Quero ser vegan: por onde devo começar?

Ser-se vegan é uma missão fácil quando se conhece as motivações pessoais por detrás desta escolha. É normal que haja um período de adaptação, até do próprio corpo, enquanto as novas receitas e alimentos entram, aos poucos, na rotina. O ritmo da transição pode diferir de pessoa para pessoa.  

Margarida Seguro relembra como deu este passo, há cerca de quatro anos: “Torna-se um hábito. Depois já não sentia falta nenhuma daquele tipo de leite ou iogurtes, daquele prato de carne ou de peixe. É um processo. Se uma pessoa estiver focada e com força de vontade, perceberá que é o melhor para a nossa saúde, planeta e animais. Tinha o meu irmão, o primeiro cá em casa a preocupar-se com este tipo de alimentação vegetariana ou vegan, o que também ajudou, e outras amigas, então foi um processo gradual e não houve grandes barreiras”.

Fora o passo da autodescoberta, decidiu tomar a suplementação da vitamina B12 e seguiu as recomendações dos especialistas: Pelo menos ter a primeira consulta, para dizerem que estão a fazer uma nova dieta, e fazer análises é importante. Tento sempre fazer de seis em seis meses ou de ano a ano para ver se está tudo bem”.

Para Beatriz Esperança, o segredo reside em estarmos abertos a experimentar: “Mais vale primeiro começar por experimentar. Perceber se se gosta ou se não se gosta e, a partir daí, depois entrar por outros caminhos”.

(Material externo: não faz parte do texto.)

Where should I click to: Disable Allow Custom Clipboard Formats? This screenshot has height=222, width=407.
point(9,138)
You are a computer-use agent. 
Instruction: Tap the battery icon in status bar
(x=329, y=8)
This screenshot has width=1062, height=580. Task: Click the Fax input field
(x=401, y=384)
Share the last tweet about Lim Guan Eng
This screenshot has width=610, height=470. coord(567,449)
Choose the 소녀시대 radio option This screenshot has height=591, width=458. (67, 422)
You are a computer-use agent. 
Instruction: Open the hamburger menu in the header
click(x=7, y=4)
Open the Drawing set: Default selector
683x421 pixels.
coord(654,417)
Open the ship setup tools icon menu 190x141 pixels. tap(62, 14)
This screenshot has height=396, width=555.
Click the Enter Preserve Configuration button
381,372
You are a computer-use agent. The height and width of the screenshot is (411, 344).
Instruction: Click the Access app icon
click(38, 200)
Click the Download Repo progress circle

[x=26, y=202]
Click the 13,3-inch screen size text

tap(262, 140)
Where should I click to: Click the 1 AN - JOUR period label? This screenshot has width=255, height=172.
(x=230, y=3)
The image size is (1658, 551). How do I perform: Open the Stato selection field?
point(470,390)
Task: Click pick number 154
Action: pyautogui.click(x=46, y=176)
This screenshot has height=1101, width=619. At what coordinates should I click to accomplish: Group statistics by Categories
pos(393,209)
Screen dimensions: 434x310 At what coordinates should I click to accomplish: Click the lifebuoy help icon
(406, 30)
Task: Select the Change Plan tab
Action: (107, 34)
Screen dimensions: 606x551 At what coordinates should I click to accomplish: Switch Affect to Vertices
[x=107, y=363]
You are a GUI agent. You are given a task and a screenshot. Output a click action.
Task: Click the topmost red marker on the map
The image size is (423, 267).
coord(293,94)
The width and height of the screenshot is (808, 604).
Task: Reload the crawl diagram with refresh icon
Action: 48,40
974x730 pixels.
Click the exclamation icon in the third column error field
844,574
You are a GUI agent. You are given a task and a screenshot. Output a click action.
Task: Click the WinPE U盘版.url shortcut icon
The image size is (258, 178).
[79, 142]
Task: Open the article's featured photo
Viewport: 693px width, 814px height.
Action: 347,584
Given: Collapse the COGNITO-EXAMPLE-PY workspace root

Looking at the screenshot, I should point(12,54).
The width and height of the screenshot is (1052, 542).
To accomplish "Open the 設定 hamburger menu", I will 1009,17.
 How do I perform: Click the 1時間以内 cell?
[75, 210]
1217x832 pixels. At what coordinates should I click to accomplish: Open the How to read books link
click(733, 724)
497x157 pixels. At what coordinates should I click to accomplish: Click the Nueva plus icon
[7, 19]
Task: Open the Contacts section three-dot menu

Ambas as jovens partilham da mesma opinião de que a questão de se “rotularem” não deve ter tanta relevância. “Apesar de realmente não ter depois comido outras coisas que não fossem vegan, não precisam de existir barreiras super delimitadas. O que interessa é o nosso esforço constante em reduzir a nossa pegada ecológica. A partir daí, se conseguirmos começar a tomar decisões mais para o lado do veganismo, se calhar somos capazes de ser mais sustentáveis. É preciso ter essa noção, sejamos vegans, vegetarianos, piscívoros, o que for”, conclui Beatriz.

Margarida deixa uma mensagem parecida: “Nós às vezes esquecemo-nos de que nós próprios já tivemos anos da nossa vida a consumir esses produtos. Todos os passos para reduzir a nossa pegada ecológica e os maus tratos animais são super positivos. Levem o vosso tempo. Sempre que sentirem que falta inspiração, é só ouvirem um documentário ou falarem com alguém que já o é. Há receitas deliciosas. Comprem um livro de culinária. É só seguir e experimentar. Mesmo que façam isso só uma ou duas vezes por semana, vão ver que cada vez é mais fácil de irem adotando esta dieta e aos poucos também podem mudar os outros hábitos de consumo”.